Public frustration with elected officials’ failure to prevent crime turned voters more conservative. Ronald Reagan, governor of California for two years by 1969, was the tough-on-crime leader who became the tough-on-Communism president.
But rhetoric and action focused more on punishment than prevention. It wasn’t until the 1990s that New York put the Broken Windows policing theory into practice. As cities and states followed suit, murders fell to levels not experienced in half a century, and overall crime fell, too.
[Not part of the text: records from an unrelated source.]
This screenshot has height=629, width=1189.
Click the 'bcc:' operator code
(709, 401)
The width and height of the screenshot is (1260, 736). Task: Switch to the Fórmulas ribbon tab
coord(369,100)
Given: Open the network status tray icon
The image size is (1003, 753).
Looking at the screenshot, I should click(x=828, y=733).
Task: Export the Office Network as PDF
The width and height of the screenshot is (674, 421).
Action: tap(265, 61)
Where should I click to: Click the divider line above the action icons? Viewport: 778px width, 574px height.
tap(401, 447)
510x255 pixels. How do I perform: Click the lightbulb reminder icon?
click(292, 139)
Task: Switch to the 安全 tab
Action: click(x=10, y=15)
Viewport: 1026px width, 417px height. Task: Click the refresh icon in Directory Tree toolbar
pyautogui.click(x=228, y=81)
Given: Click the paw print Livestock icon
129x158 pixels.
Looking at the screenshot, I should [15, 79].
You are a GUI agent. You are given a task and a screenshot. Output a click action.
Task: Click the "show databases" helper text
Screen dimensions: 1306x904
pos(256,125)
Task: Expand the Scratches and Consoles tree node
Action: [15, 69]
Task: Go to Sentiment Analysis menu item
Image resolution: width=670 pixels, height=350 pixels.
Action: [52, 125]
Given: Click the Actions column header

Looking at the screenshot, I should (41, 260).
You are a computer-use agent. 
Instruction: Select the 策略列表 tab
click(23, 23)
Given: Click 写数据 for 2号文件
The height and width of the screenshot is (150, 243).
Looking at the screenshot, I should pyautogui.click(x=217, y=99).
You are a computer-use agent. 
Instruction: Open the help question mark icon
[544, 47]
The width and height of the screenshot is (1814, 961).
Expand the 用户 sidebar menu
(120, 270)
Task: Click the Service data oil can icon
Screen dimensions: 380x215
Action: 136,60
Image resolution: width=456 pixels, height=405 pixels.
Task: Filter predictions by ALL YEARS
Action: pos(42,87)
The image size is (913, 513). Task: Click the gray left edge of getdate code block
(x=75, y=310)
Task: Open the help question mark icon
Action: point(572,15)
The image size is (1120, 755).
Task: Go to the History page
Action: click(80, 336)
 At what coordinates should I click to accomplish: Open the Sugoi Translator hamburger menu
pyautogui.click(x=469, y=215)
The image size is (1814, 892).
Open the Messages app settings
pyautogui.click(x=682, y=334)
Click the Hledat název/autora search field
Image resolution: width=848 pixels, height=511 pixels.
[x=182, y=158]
The 1995 trial of football player-turned-movie actor O. J. Simpson for the stabbing murder of his ex-wife and her friend in June 1994 highlighted a perpetual element of dysfunction in our criminal-justice system: our obsession with race. Simpson was a garden-variety domestic abuser who, absent any deterrent, almost certainly escalated his behavior to homicide. There wasn’t anything complicated about the case against him. Yet the press turned the O. J. case into a lesson on race, and a majority-black L.A. jury—nudged along by prosecutorial incompetence—agreed, acquitting him, despite the copious physical evidence against him.
In the mid-1990s, Americans overall were too fearful of the reality of crime to allow the race obsession to interfere with day-to-day policing and prosecutions, but as crime receded—and even the memory of it, by the mid-2010s—an incessant focus on race, rather than on the given facts of any case, eroded preventative policing, and crime began rising again.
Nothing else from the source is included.